Regular Expression Groups in PowerShell (for .NET people)

Aerial photo of a dam. Aerial photo of a dam.

PowerShell is very similar to .NET, so it is no surprise that it is very popular with .NET developers. It is a language for writing scripts, so you might encounter some unexpected situations. I had this experience when I tried to parse some HTML with PowerShell: I could not get the replacement with regular expression groups to work! It turned out that my .NET knowledge was working against me...


When creating regular expression or replacement string, use single quoted strings and you'll avoid a world of pain! Also make sure you use the proper regular expression options.

Let's create some data

Anything is better with an example, so let's use PowerShell to download a blog and extract the article content using a regular expression. First, we'll download a blog into a string, like this:

$ErrorActionPreference = "Stop"

# download article
$url = ""
$article = Invoke-WebRequest $url -UseBasicParsing

# simple convert to string :-)
$article = "$article"

Fail on the first try

My first attempt was the following code:

$article = $article -replace ".*<article.*?>\s*(.*)\s*<\/article>.*", "$1"

It compiles. It looks good to me as a .NET developer... but... it does not do anything! I end up with exactly the same string I had...

Regular expression options: (?s)

First, we need to understand the way regular expression matching works in PowerShell: the default mode is that . will not match new lines.

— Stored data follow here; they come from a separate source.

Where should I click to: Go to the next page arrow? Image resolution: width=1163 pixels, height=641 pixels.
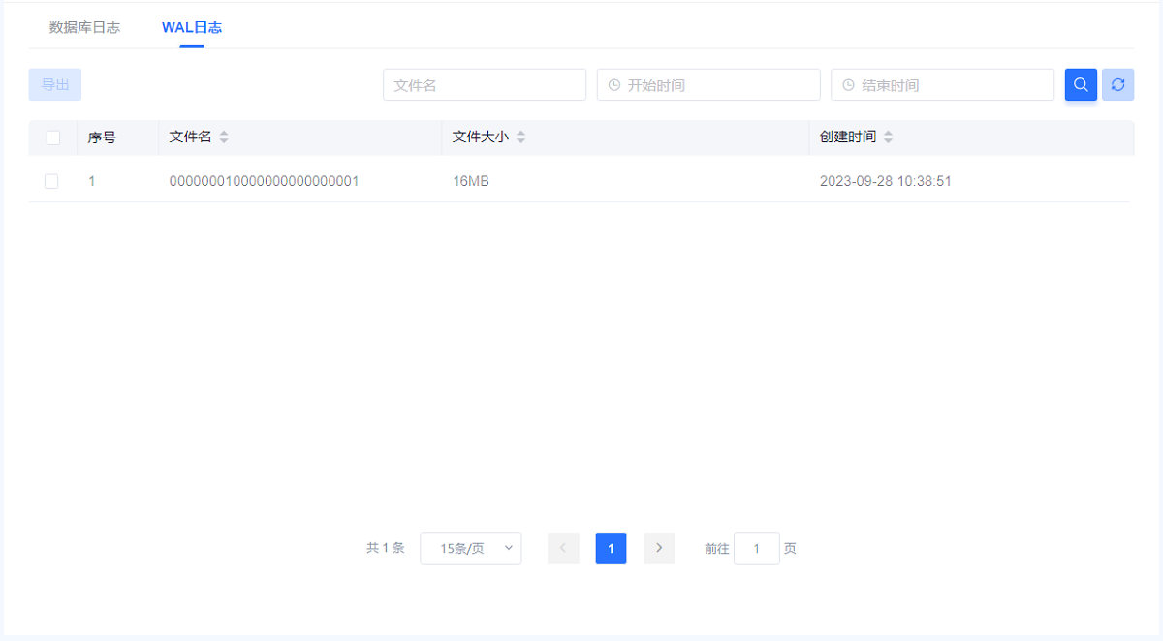[659, 548]
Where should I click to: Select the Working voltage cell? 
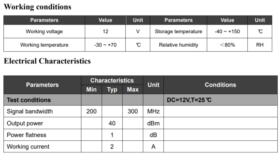(44, 32)
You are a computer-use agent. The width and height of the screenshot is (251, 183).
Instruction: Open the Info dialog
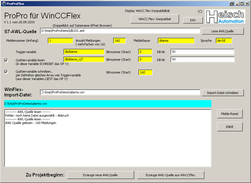coord(193,20)
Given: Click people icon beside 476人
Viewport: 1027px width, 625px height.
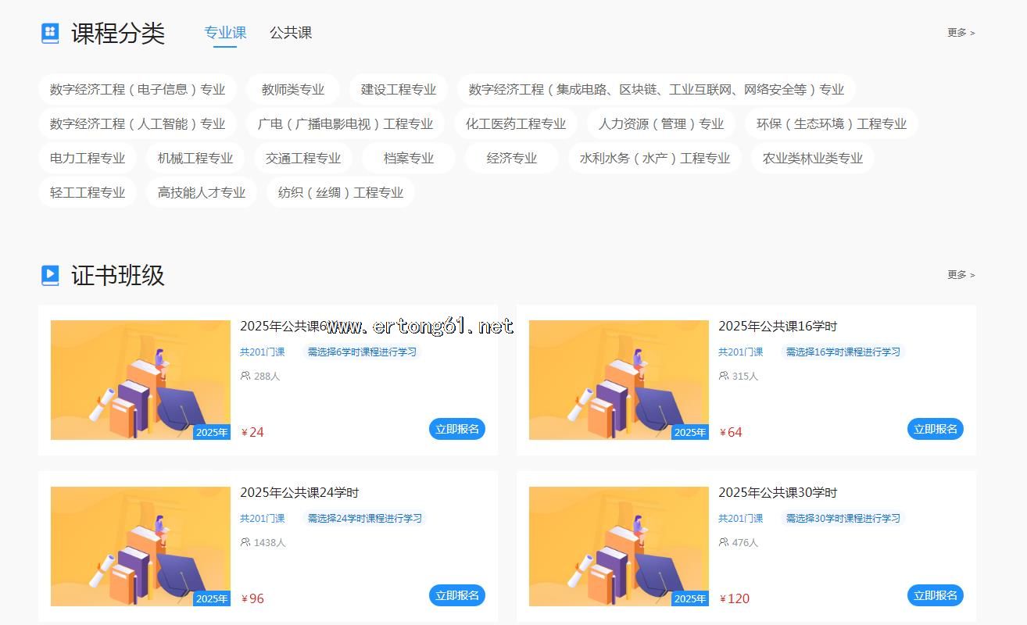Looking at the screenshot, I should pyautogui.click(x=724, y=542).
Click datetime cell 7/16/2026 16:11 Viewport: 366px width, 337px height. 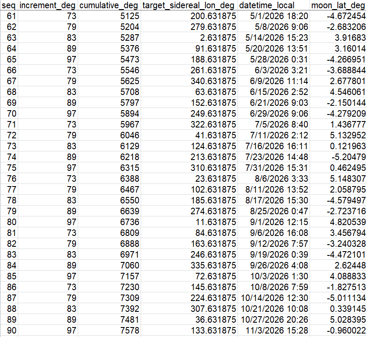pyautogui.click(x=274, y=146)
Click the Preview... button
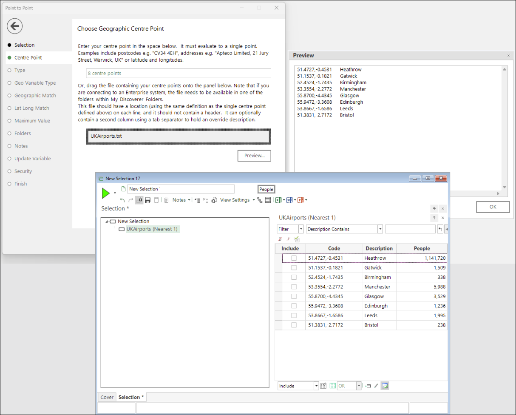The height and width of the screenshot is (415, 516). (254, 156)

To change the behavior into single line mode, you can specify the (?s) to your expression, like this:

$article = $article -replace "(?s).*<article.*?>\s*(.*)\s*<\/article>.*", "$1"

Again: it compiles. It looks good to me... but now I end up with an empty string! ?

Quotation matters!

The main problem has to do with quotation. To me as a .NET developer the double quote is a string ("hello") and the single quote a char ('c'). But to a PowerShell developer, a double quote means a string that supports variable replacement: "hello $name". We do not have a variable named $1, so that's why our article is replaced by an empty string.

The following is more PowerShell-esque and actually works:

$article = $article -replace '(?s).*<article.*?>\s*(.*)\s*<\/article>.*', '$1'

But I love my double quotes...

If you are adamant on using double quotes, you must escape your dollar signs with a `:

$article = $article -replace "(?s).*<article.*?>\s*(.*)\s*<\/article>.*", "`$1"

What about named capture replacement?

Sometimes named group captures improve readability of your code. As they also the dollar-sign, they "suffer" from the same problem, so use single quotes:

$article = $article -replace '(?s).*<article.*?>\s*(?<content>.*)\s*<\/article>.*', '${content}'

Did you know that ${1} also works?

Final thoughts

Don't assume PowerShell and .NET are the same! Scripting-needs differ from application-programming-needs. To be on the safe side: use single quotes and your regular expression groups will work fine in PowerShell.

Funnily enough it was not the first time I had problems with regular expressions that looked similar to .NET; read this article about regular expression groups in JavaScript.


2020-06-06: rewrote the article to reflect the problems with quotation and new-line matching.